I giudici scrivono infine che “la fuga di notizie sull’indagine Rinascita-Scott è certificata dal ritrovamento nel suo studio, al momento dell’applicazione della misura cautelare, di un appunto con tutti i temi che lo riguardano”, affermando che i suoi rapporti con esponenti dei servizi segreti sono “provati” e che queste relazioni sono state sfruttate da Pittelli al fine di acquisire “notizie riservate per i suoi clienti particolari”. Il Tribunale conclude affermando che l’ex senatore di Forza Italia avrebbe aperto una pericolosa “breccia tra le fila degli uomini delle istituzioni”.

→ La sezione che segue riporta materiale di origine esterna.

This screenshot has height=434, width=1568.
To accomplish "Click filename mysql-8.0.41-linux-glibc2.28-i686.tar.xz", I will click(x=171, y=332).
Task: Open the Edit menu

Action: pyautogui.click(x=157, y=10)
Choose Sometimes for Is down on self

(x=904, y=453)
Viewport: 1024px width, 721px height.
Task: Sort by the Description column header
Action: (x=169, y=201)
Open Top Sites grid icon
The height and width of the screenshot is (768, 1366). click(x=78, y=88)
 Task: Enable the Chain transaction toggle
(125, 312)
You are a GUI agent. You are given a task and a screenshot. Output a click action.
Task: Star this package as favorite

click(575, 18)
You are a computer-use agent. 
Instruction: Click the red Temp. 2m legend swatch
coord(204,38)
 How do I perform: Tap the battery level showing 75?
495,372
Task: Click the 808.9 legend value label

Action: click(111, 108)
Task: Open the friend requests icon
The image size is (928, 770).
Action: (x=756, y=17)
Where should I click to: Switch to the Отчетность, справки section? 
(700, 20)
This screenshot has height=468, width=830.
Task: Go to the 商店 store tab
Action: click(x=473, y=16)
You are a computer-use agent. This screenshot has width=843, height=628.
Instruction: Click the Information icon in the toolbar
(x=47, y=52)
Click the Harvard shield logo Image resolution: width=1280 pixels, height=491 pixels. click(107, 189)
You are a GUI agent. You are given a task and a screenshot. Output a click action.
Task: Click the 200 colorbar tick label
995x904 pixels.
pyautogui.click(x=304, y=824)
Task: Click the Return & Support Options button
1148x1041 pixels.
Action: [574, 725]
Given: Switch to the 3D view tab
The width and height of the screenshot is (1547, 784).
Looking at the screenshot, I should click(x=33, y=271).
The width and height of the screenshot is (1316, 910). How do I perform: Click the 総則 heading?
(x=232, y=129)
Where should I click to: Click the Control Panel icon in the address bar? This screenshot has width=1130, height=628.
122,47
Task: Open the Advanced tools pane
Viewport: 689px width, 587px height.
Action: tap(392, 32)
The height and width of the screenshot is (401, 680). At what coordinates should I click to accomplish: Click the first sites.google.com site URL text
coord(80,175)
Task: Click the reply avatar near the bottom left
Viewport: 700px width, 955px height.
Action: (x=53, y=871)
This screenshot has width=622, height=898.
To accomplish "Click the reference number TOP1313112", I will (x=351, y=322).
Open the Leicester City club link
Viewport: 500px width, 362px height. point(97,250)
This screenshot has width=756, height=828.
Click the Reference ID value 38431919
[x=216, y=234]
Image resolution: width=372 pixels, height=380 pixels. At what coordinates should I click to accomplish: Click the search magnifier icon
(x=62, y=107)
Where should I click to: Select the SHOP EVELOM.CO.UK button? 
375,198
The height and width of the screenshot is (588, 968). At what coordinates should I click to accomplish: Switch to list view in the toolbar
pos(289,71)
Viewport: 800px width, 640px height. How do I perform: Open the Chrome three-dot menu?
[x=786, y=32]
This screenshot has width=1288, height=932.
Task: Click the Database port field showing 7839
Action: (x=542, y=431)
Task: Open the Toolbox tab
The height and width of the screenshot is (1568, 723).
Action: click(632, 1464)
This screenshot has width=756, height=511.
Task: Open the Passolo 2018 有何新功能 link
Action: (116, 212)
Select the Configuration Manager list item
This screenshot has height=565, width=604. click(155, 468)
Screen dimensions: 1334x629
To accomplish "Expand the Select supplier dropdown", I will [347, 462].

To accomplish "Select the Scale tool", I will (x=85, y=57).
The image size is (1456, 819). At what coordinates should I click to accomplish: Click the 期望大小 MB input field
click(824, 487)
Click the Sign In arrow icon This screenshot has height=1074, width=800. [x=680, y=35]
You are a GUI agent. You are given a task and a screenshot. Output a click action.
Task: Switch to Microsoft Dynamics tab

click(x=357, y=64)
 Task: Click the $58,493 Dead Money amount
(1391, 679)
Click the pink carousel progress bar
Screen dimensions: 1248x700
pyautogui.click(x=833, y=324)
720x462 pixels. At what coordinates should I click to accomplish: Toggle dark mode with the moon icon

I difensori di Pittelli, Staiano, Contestabile e Galeota, ricorreranno in Cassazione contro la conferma della decisione da parte dei giudici del Riesame di mantenere ferma la custodia cautelare del loro assistito che si trova nel carcere di Nuoro. I legali inoltre, hanno già proposto ricorso al Tdl (Tribunale della Libertà) contro il provvedimento del Giudice per le indagini preliminari che ha negato all’indagato i domiciliari fuori regionale con l’uso del braccialetto elettronico. L’udienza è già stata fissata per il 23 aprile prossimo.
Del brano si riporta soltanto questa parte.